A Northeastern University undergraduate is leading the development of a new program that will make it possible for certain supercomputers to save their data midway through a computation, preventing the loss of progress due to a computer crash or bug that would otherwise require the machine to be restarted from the beginning.

“Computers are like a car engine — the more complicated they are, the more likely they are to break,” said Greg Kerr, a sophomore computer science major.
Kerr said that his protocol applies to high-performance machines known as InfiniBand supercomputers.

Next month, he will present his research at Recon, a computer science conference held annually in Montreal, Canada. He has been selected to give an hour-long talk on the first day of the conference, an honor, for an undergraduate, said Gene Cooperman, a professor in the College of Computer and Information Science, where Kerr is a research assistant.

“If you give your talk on the first day, it means everyone who is there for the conference knows who you are and can talk about your work in the later days,” said Kerr. “It shows that the organizers believe this work is very important and will generate a lot of interest among the attendees.”

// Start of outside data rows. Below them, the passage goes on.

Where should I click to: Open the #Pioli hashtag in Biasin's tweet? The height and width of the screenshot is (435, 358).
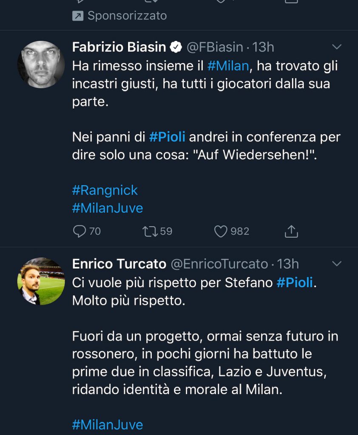pyautogui.click(x=167, y=138)
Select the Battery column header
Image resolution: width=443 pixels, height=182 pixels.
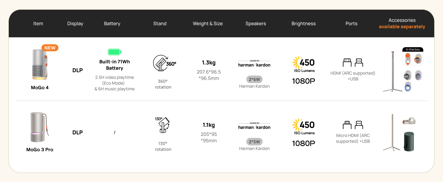click(112, 24)
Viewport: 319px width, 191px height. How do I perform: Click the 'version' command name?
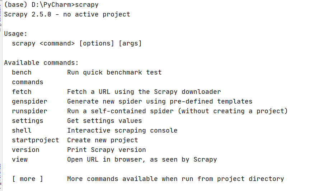(25, 150)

InfiniBand is a relatively new computer network that has made high-performance computing cheaper and more accessible since it was developed and released in the early 2000s.  Because the InfiniBand network is scalable, it can be used on systems ranging from small computer clusters to some of the world’s largest and most advanced supercomputers.

“This is the networking technology behind some of the worlds largest computers, and yet the number of people who understand the internals of the InfiniBand technology is very small, largely because it is relatively new,” said Cooperman, who urged Kerr to reach out to some of the top InfiniBand experts in the world as he began developing his new software.

No one has been able restart an InfiniBand process midstream. This new work would allow scientists to more efficiently complete massive calculations on expensive computers in high demand.

This summer, Cooperman and several of his doctoral students are working at Oak Ridge National Laboratory, where some of the nation’s most advanced supercomputers are located, and Kerr believes his work will soon be ready to be applied to those computations.

“I think we’re close,” Kerr said. “We’ve got the main points proven and now we need the summer to iron everything out and work out the bugs.”